***** GIVEN INFORMATION

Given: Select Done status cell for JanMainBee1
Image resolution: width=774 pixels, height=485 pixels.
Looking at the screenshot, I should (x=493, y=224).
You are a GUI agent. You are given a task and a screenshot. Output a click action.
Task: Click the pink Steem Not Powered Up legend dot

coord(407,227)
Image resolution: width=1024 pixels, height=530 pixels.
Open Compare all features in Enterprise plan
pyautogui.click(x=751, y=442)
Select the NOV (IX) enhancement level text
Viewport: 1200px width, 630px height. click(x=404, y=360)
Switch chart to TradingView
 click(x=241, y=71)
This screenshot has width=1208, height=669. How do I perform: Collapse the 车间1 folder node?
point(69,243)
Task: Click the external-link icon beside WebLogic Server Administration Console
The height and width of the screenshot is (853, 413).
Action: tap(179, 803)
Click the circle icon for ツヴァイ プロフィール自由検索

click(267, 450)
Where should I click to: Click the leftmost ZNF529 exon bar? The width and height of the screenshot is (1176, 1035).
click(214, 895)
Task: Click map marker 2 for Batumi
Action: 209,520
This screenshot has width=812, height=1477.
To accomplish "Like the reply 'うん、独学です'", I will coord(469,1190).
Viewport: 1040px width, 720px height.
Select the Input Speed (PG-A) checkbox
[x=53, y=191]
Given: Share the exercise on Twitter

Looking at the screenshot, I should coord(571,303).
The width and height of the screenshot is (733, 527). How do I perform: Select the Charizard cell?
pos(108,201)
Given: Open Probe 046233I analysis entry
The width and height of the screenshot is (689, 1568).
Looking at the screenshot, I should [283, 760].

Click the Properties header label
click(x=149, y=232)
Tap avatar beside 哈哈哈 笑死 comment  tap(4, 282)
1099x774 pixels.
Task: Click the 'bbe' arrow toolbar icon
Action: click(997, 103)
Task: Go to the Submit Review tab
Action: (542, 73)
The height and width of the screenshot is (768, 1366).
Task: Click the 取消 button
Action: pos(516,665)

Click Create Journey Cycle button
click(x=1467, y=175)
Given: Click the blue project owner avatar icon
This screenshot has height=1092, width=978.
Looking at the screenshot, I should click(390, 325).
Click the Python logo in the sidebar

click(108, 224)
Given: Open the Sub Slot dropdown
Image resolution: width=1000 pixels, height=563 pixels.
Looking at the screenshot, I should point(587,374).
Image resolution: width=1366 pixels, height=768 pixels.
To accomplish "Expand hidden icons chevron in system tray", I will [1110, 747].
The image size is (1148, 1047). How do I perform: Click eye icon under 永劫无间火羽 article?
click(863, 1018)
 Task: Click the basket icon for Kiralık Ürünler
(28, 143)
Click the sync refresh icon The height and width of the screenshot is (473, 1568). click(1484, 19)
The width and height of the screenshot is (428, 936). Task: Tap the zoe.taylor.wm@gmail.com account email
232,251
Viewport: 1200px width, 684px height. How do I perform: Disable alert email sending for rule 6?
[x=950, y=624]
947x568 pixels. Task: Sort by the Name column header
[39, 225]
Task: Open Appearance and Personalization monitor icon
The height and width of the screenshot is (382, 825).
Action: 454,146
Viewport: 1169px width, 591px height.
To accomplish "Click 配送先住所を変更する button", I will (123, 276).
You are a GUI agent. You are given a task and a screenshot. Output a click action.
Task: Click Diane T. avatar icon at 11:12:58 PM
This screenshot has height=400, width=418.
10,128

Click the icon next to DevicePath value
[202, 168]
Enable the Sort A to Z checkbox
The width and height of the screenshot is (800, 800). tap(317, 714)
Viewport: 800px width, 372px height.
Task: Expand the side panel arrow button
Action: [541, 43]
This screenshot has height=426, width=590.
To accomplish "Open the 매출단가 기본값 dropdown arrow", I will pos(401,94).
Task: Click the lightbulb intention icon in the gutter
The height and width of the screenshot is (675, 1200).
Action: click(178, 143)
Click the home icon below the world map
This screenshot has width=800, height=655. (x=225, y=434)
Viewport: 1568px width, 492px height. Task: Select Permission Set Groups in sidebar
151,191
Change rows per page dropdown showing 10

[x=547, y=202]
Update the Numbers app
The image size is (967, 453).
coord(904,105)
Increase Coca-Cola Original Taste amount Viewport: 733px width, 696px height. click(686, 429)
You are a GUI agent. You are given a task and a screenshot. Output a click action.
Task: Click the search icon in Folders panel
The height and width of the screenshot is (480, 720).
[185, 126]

**********

ASSIGNMENT: The answer must be the line containing "Viewport: 1568px width, 492px" and every line after it to the end of the data, exactly as written.

TASK SOLUTION:
Viewport: 1568px width, 492px height. Task: Select Permission Set Groups in sidebar
151,191
Change rows per page dropdown showing 10

[x=547, y=202]
Update the Numbers app
The image size is (967, 453).
coord(904,105)
Increase Coca-Cola Original Taste amount Viewport: 733px width, 696px height. click(686, 429)
You are a GUI agent. You are given a task and a screenshot. Output a click action.
Task: Click the search icon in Folders panel
The height and width of the screenshot is (480, 720).
[185, 126]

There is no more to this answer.